La bibliothèque libre.
Le texte de cette page a été corrigé et est conforme au fac-similé.

Mlle Sontag s’est essayée dans tous les genres. Née en Allemagne au commencement de ce siècle tumultueux, elle a été nourrie de la musique vigoureuse et puissante de la nouvelle école allemande, et a obtenu ses premiers succès dans les chefs-d’œuvre de Weber. À Paris, elle a abordé successivement les rôles de Desdemona, de Semiramide et celui de dona Anna dans le chef-d’œuvre de Mozart. Malgré l’enthousiasme qu’elle paraît avoir excité parmi ses compatriotes par la manière dont elle a su rendre l’inspiration dramatique de Weber, enthousiasme dont on peut trouver l’écho dans les œuvres de Louis Boerne ; malgré les qualités brillantes qu’elle a déployées dans le rôle de Desdemona et surtout dans celui de dona Anna, qui lui fut imposé presque par la jalousie de Mme Malibran, c’est dans la musique légère et dans le style tempéré que Mlle Sontag trouvait sa véritable supériorité.
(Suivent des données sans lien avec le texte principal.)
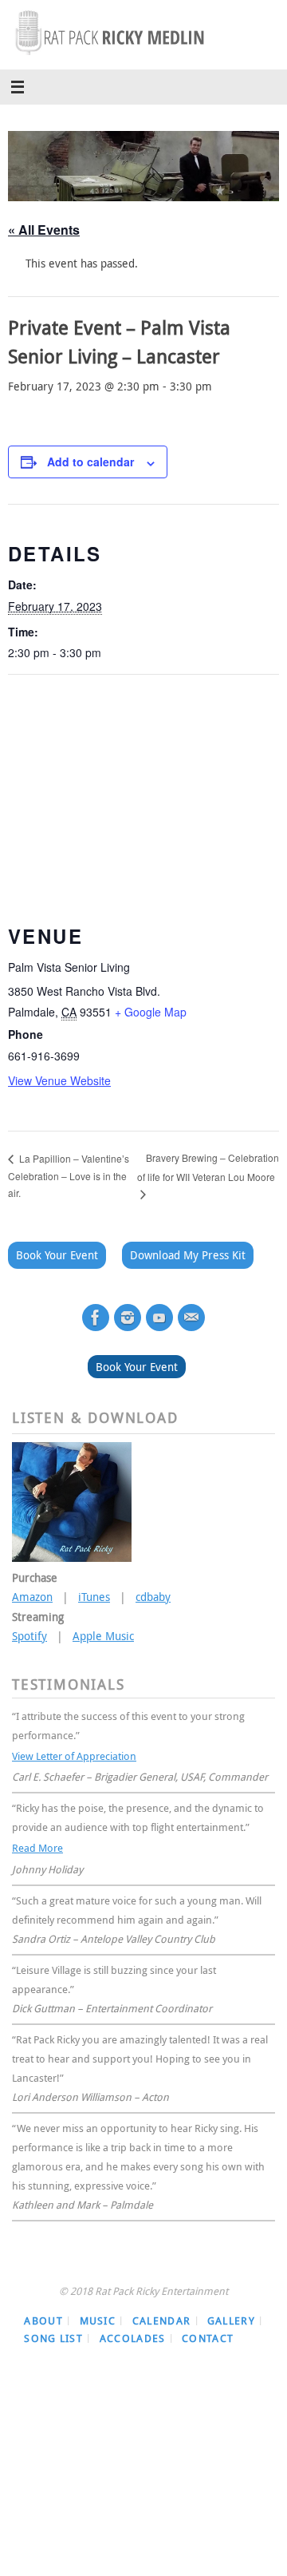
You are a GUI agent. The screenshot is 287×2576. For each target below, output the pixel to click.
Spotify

Le rôle de Rosine du Barbier de Séville, celui de Ninette de la Gazza Ladra, d’Aménaide de Tancredi et d’Elena de la Donna del Lago, ont été ses plus belles conquêtes. Le cri pathétique ne pouvait pas s’échapper de ces lèvres fines où brillaient la morbidesse et le demi-sourire de la grace ; l’explosion du sentiment ne venait jamais altérer les lignes pures de son visage ni colorer de pourpre cette peau blanche et lisse comme du satin. Non, dans ce corps élégant qui fuyait devant le regard avide comme une vapeur légère, la nature n’avait point déposé de germes créateurs. L’étincelle électrique, en traversant ce cœur placide, n’y allumait jamais le foyer divin et n’y faisait point éclater les magnifiques tempêtes de la passion. Voilà pourquoi aussi Mlle Sontag a consenti à courber sa tête charmante sous le joug de l’hyménée et à descendre d’un trône où elle s’était élevée par la toute-puissance du talent pour devenir la comtesse de Rossi. Qui sait pourtant si des regrets amers ne sont pas venus depuis troubler le repos qu’elle s’était promis ? qui sait si Mme l’ambassadrice, au milieu des tristesses de la grandeur, n’a pas jeté un regard mélancolique sur les belles années de sa jeunesse, alors que tout, un peuple d’admirateurs la couronnait de roses et d’immortelles ? M. Auber et M. Scribe, dans leur joli opéra de l’Ambassadrice, ne nous auraient-ils pas raconté L’histoire de Mlle Sontag devenue la comtesse de Rossi ?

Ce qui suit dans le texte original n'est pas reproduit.